Investing.com – Crude prices started the week on an upbeat note on Monday, following reports that Iraqi troops clashed with Kurdish forces near Kirkuk, raising concern over potential output disruptions in the region.
The province is home to some of Iraq’s main oil fields. Iraq is the second biggest oil producer within the Organization of the Petroleum Exporting Countries (OPEC) behind Saudi Arabia.
The fighting follows a referendum in which the Kurds, who run their own semiautonomous region in northern Iraq, voted overwhelmingly in favor of independence, defying Baghdad, regional powers and the U.S.
Prices received further support amid worries that the U.S. will slap fresh sanctions against Iran following the Trump administration’s decision not to certify that Tehran was in compliance with the 2015 nuclear agreement.
Congress will now have 60 days to decide whether to reimpose economic sanctions on Tehran. The Persian nation is an OPEC member and key Middle Eastern oil producer.

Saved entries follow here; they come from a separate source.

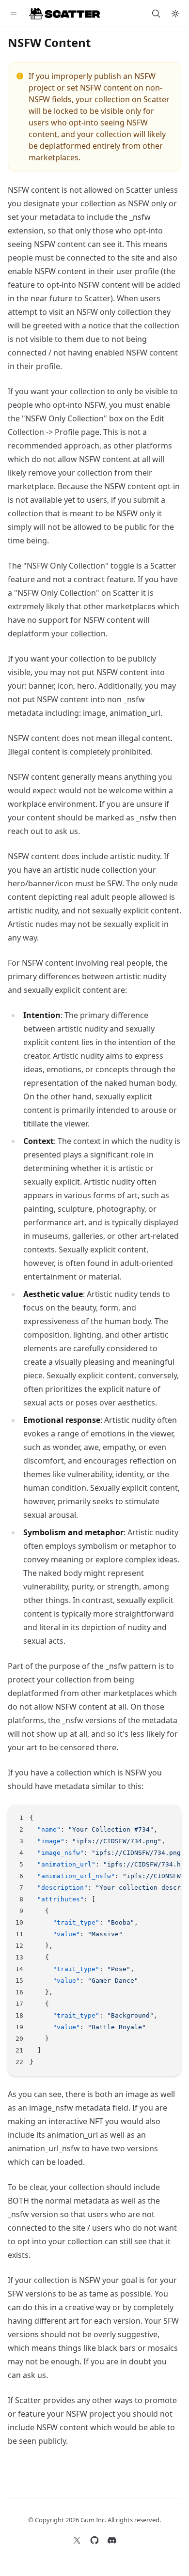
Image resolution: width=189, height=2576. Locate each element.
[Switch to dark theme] (175, 13)
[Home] (64, 13)
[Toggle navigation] (13, 13)
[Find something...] (156, 13)
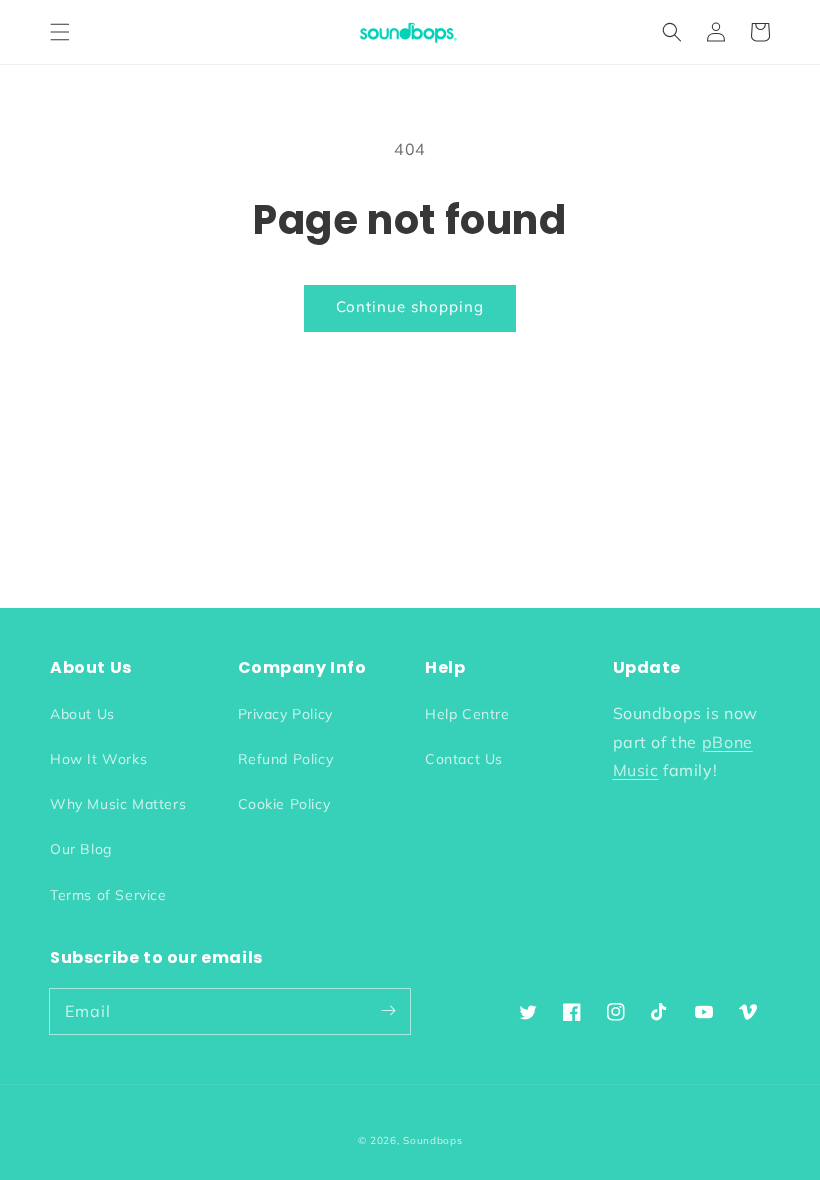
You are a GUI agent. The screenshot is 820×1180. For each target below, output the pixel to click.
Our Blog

During the previous round of sanctions against Iran, around 1 million barrels per day (bpd) of oil supplies were cut off global markets.

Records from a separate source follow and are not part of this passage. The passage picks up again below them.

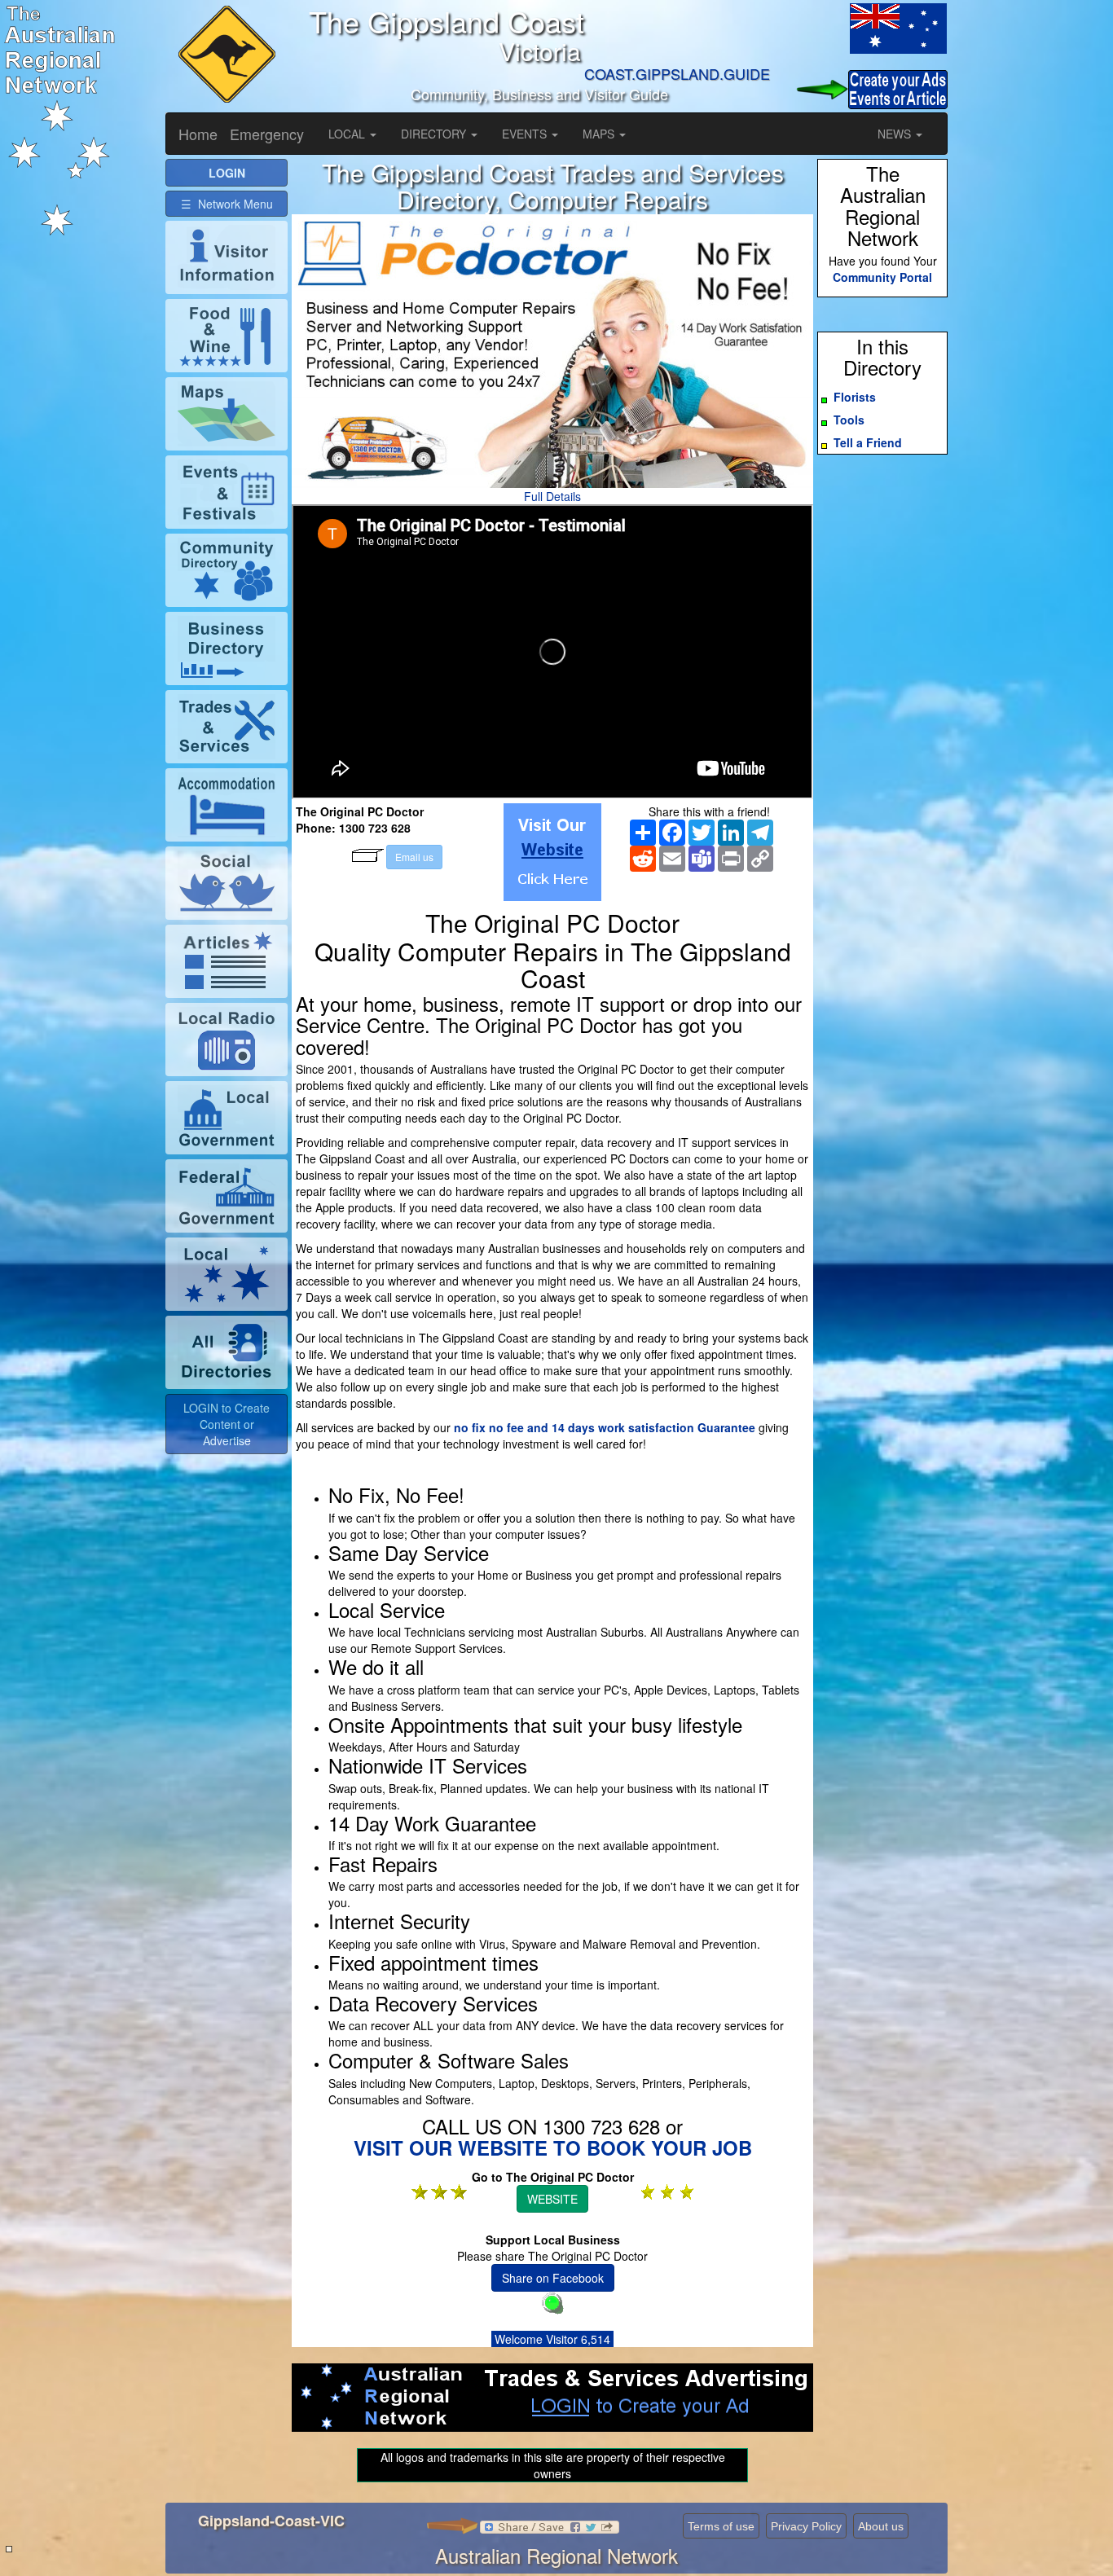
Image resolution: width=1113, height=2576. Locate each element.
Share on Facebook (553, 2278)
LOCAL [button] (348, 133)
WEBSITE (552, 2199)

Brent crude futures, the benchmark for oil prices outside the U.S., rose to an intraday peak of $57.90 a barrel, its best level since Sept. 28, before pulling back to $57.84 by 3:00AM ET (0700GMT), up 67 cents, or around 1.2%.
The global benchmark ended last week with an increase of approximately 2.8%, its strongest weekly percentage gain since the week ended Sept. 15.
Meanwhile, U.S. West Texas Intermediate (WTI) crude futures tacked on 52 cents, or about 1%, to $51.97 a barrel, its highest in more than two weeks.
WTI prices rose about 4.4% last week, the largest such gain in a month.
Despite the bullish signals, analysts warned that the Organization of the Petroleum Exporting Countries needed to extend its agreement to reduce oil output beyond its current March 2018 expiry date in order to rebalance the market.
The original deal, struck nearly a year ago between OPEC and 10 other non-OPEC countries led by Russia, was to cut production by 1.8 million barrels a day for six months. The agreement was extended in May of this year for a period of nine months until March 2018 in a bid to reduce global oil inventories and support oil prices.
In the week ahead, market participants will eye fresh weekly information on U.S. stockpiles of crude and refined products on Tuesday and Wednesday to gauge the strength of demand in the world’s largest oil consumer.